- [EXERCISE REQUIREMENTS]: Repeat precisely the span of lines below that opens with the line containing "Image resolution: width=1266" and closes with the line containing "Given: Expand the 压缩等级 dropdown", both included.

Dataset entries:
:::

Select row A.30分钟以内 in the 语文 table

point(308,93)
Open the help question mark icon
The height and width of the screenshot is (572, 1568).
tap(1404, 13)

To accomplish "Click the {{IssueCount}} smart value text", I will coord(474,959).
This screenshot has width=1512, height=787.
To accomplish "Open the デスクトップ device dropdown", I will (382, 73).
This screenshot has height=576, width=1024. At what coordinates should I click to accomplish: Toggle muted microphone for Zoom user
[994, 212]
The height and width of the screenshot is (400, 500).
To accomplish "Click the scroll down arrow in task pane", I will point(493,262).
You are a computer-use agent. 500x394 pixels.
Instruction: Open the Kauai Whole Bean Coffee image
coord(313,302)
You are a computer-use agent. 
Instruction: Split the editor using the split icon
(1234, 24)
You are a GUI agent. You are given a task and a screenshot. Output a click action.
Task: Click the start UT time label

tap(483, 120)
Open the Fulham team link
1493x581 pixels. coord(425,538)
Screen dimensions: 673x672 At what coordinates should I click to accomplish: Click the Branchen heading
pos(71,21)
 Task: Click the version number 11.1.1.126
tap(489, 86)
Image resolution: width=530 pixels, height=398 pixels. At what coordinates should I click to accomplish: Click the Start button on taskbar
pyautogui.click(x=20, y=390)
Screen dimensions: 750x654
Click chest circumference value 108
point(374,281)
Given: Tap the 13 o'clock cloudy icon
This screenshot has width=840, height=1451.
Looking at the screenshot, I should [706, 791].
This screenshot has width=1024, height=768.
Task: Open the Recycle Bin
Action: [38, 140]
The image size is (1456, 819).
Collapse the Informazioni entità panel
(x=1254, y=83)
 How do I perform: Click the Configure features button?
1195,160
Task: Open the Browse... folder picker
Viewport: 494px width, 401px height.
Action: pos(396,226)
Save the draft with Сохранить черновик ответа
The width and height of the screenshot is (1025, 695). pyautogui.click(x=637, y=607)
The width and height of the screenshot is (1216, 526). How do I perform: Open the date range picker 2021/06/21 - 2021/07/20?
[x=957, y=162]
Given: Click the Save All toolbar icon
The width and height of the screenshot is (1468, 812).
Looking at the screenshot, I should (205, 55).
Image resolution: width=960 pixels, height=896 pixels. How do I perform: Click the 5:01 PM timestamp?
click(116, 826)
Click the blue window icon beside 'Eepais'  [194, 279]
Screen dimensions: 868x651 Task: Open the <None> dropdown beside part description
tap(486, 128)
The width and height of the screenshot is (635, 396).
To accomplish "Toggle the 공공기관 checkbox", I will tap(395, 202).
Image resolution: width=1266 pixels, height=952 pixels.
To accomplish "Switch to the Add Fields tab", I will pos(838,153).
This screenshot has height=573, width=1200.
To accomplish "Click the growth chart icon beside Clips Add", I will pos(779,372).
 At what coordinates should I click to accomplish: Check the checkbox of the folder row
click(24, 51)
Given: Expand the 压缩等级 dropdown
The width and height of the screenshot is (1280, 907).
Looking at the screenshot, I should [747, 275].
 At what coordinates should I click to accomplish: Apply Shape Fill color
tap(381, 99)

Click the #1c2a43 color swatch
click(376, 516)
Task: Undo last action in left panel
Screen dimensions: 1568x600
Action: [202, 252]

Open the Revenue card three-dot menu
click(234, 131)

:::

- [ANSWER BOX]:
Image resolution: width=1266 pixels, height=952 pixels.
To accomplish "Switch to the Add Fields tab", I will pos(838,153).
This screenshot has height=573, width=1200.
To accomplish "Click the growth chart icon beside Clips Add", I will pos(779,372).
 At what coordinates should I click to accomplish: Check the checkbox of the folder row
click(24, 51)
Given: Expand the 压缩等级 dropdown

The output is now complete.